Given text ▸
Definition: Factors of a number are
whole numbers that divide exactly into the number.
The factors
include 1 and the number itself.
c) Write down the factors of (i) 42
(ii) 75
Answer: (i) 1, 2, 3, 6, 7, 14, 21, 42
(ii) 1, 3, 5, 15, 25, 75
HIGHEST COMMON FACTOR
Consider 36 and 45.
Factors of 36 are
{…,…,…,…,…,…,…,…,…,…,…,…,…,…,…,…,…}
Factors of 45 are {…………………………………………….}
Factors that are common to 36 and 45
are {………………………………………………….}
Answer: 1,3,9
The greatest/highest of these is …………..
And is called the Highest Common Factor (HCF) or the
Greatest Common Divisor (GCD)
Definition: The Highest Common
Factor (HCF) of two numbers is the highest factor common to both of
them.
Example: Find the HCF of a) 4 and 12
b) 8 and 21.
SOLUTION:
a) The set of factors of 4 is {1, 2, 4}
The set of factors of 12 is {1, 2, 3,
4, 6, 12}
The highest number that appears in both
sets is 4, Therefore, the HCF is 4.
NB. The HCF here is one of the numbers.
b)The set of factors of 8 is {1, 2, 4,
8}
The set of factors of 21 is {1, 3, 7,
21}
The highest number that appears in both
sets is 1, the HCF is 1.
Definition: When the HCF of two (or
more) numbers is 1, the numbers are said to be co-prime.
MULTIPLES
a) Multiply a) 5 x 1 b) 5 x 2
c) 5 x 3 5 x 8
Answer: a) 5 b) 10 c) 15 d) 40
b) What do the answers in (a) have in
common?
Expected answers: 5 can divide all.
They are multiples of 5
Definition:
Multiples of a number are the
products of multiplying the number by a positive whole number.
If we multiply two numbers together,
the product is a multiple of each of the two numbers we multiplied
together.
For example, 7 x 8 = 56
56 is a
multiple of 7, and 56 is a multiple of 8.
c) The first seven multiples of 4 are
{………………………………………}
Answer:4, 8, 12, 16, 20, 24, 28}
d) The set K is of multiples of 3
between 10 and 40.
K = {…………………………………………………..}
Answer: 12, 15, 18, 21, 24, 27, 30, 33,
36, 39.
e) Each packet contains 12 pencils. If
Tom has 9 packets, how many pencils does he have?

Data section ▸

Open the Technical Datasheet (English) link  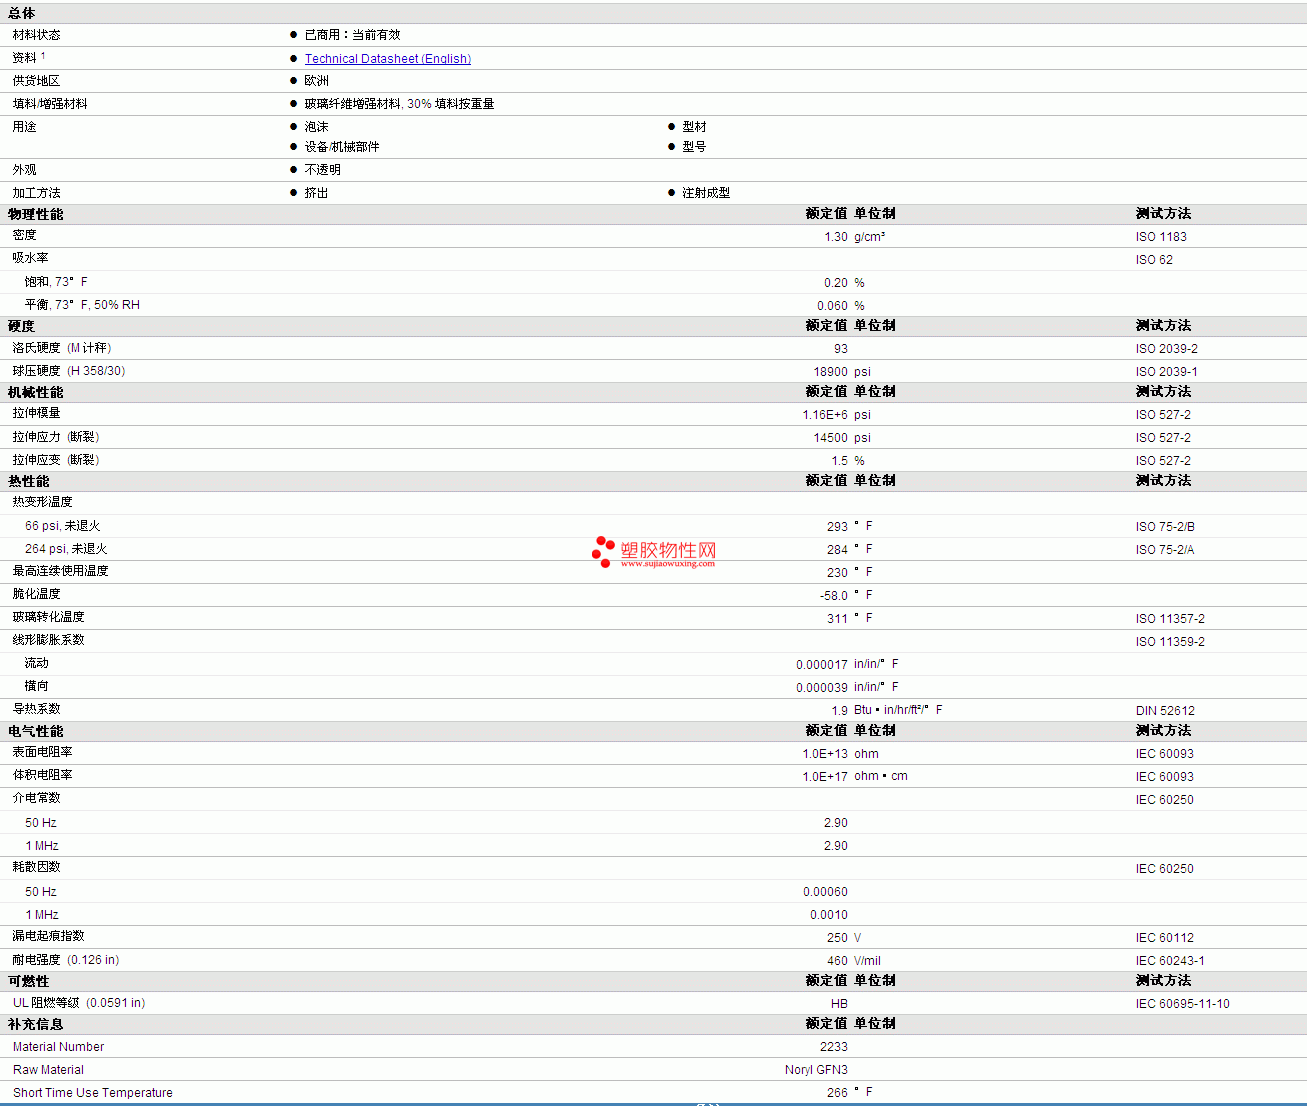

Your goal ▸
Rename "HCF" to "GCF" in the factors lesson, and write out the passage that starts at the words "And is called" and stops after "b) 8 and 21.".

In response ▸
And is called the Highest Common Factor (GCF) or the
Greatest Common Divisor (GCD)
Definition: The Highest Common
Factor (GCF) of two numbers is the highest factor common to both of
them.
Example: Find the GCF of a) 4 and 12
b) 8 and 21.